Peter t'Kint
Peter t'Kint Redacteur bij Sport/Voetbalmagazine

Tussen Rode Duivels en Standard. Karel Geraerts (23) ziet parallellen, toekomst en mentaliteit. ‘Ik zet nog geen grote mond op. Dat komt nog wel, als de tijd rijp is.’

Vier spelers van Standard misten tot dusver geen seconde van de competitie : doelman Vedran Runje, verdediger Oguchi Onyewu en de middenvelders Sergio Conceiçao en Karel Geraerts. Wim DeConinck vond onlangs dat Geraerts in de nationale ploeg hoorde. De door Club Brugge opgeleide jonge Limburger koppelt defensieve werkkracht aan offensief infiltratievermogen en duikt geregeld verrassend op in de zestien, iets waar de Rode Duivels nood aan hebben. Het scoren verloopt op dit moment voor hem iets minder vlot dan vorig seizoen. Toen prikte hij er in de competitie zes binnen, na één vierde staat de teller voorlopig op één, een goal tegen Lierse op de openingsdag van het nieuwe seizoen.

De competitie is een kwart ver en jullie staan aan de leiding. Proficiat.

Karel Geraerts : “We staan waar we horen, denk ik. Goeie voorbereiding gehad, met mooie matchen tegen Juventus en Fenerbahçe, waarin we niet werden weggespeeld. Twee ploegen die nu allebei Champions League spelen. Fenerbahçe veegde onlangs PSV weg, Juventus kennen we van Brugge. Twee hele goeie ploegen. Leuk als voorbereiding, veel leuker dan wedstrijdjes tegen kleine ploegjes. De enige smet was het vertrek van Milan Rapaic, vlak voor de start. Persoonlijk vond ik dat heel erg : hij had een hele goeie voorbereiding achter de rug, maakte nu en dan het verschil en zorgde voor evenwicht.”
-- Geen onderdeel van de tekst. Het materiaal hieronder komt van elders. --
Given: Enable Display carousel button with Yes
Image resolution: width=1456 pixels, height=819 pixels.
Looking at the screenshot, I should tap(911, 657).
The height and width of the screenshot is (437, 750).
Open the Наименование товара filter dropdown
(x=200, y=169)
Voelden jullie je verraden ?

“Neen. Hij zal er wel zijn redenen voor gehad hebben. Privé-zaken. Dat moet je respecteren. Mocht hij terugkeren, dan zou ik daar alvast geen problemen mee hebben. We hebben een tijdje gezocht naar evenwicht en vonden dat met Almani Moreira. Ander type, iemand die de bal vraagt op de flank en dan meestal naar binnen dribbelt.”

Iemand die een half uur zijn verdedigende taak onthoudt, maar niet anderhalf uur.
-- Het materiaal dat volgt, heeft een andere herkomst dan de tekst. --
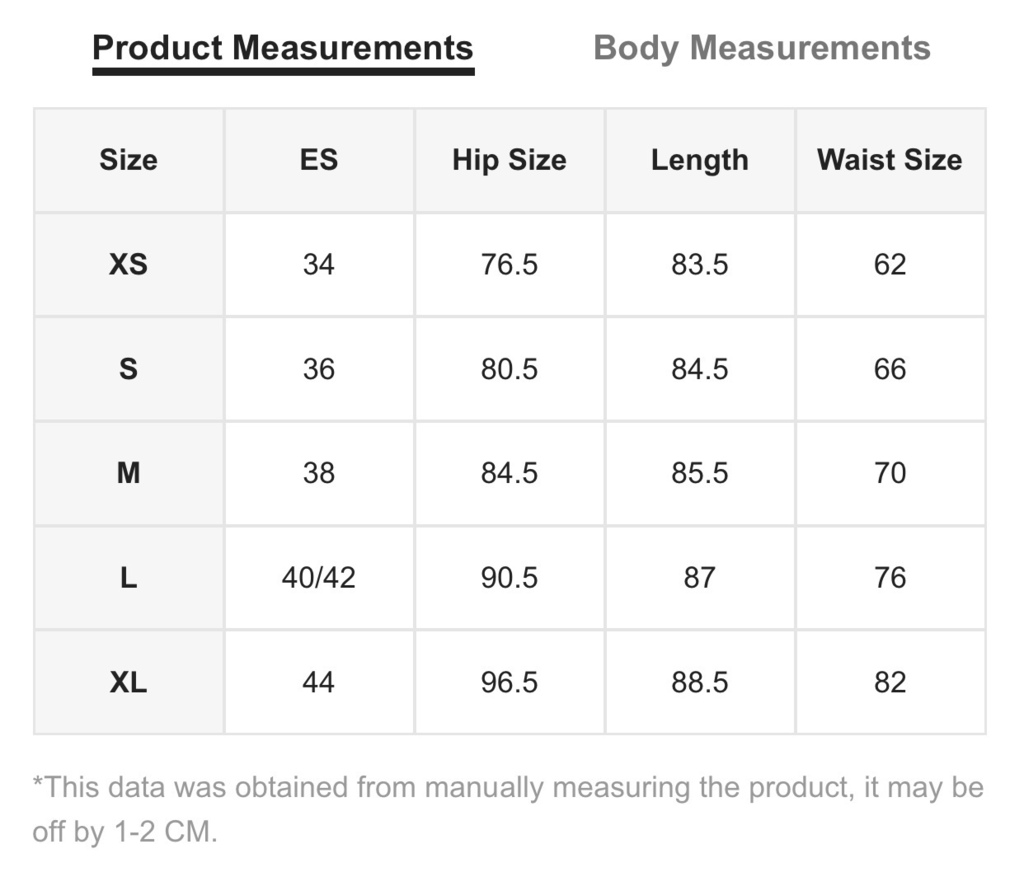Click the 76.5 hip size cell
This screenshot has height=877, width=1024.
click(509, 264)
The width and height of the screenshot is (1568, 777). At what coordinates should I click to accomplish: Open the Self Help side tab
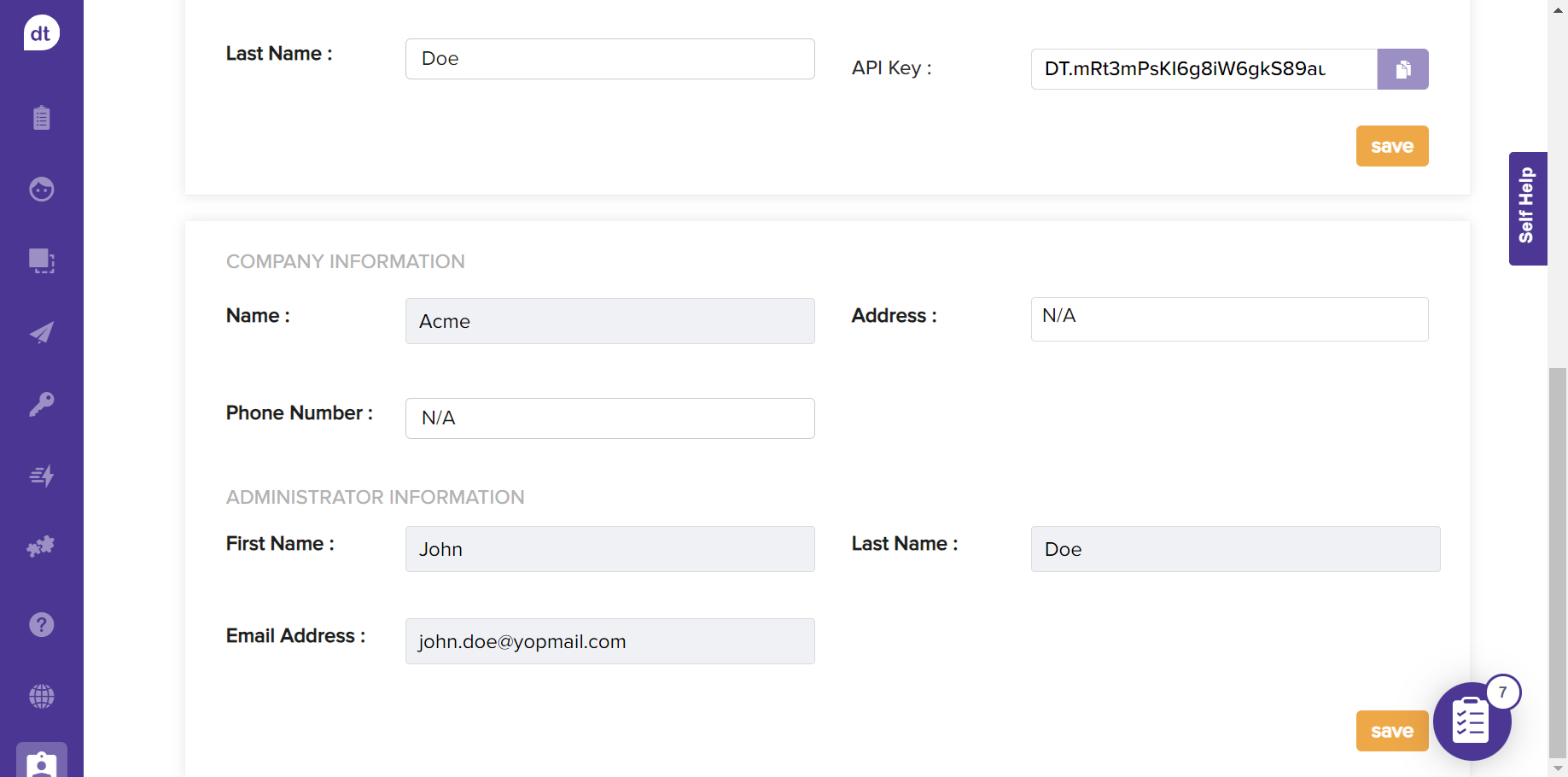coord(1527,208)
“Ja. Dat weet je op voorhand.”

Enig zwart vlekje tot dusver : het thuisverlies tegen Beveren.

“Je had stilaan een thuisreputatie en die 1-3, zware cijfers in mijn ogen, vond ik heel erg. Er waren voor die wedstrijd drie plaatswissels, omdat het vertrek van Dragutinovic moest worden opgevangen, net als de schorsing van Assou-Ekotto. Op dat moment had ik het gevoel dat we de beste oplossing kozen. Philippe Léonard had in de voorbereiding ook eens centraal achterin gespeeld en dat was toen zijn beste wedstrijd. Helaas draaide het verkeerd uit, dat kon iedereen zien. Meteen daarna hebben we ons goed herpakt. Goed collectief gespeeld, de tegenstanders vastgezet en direct naar de keel gegrepen. Zo wonnen we op Cercle en thuis van Club.”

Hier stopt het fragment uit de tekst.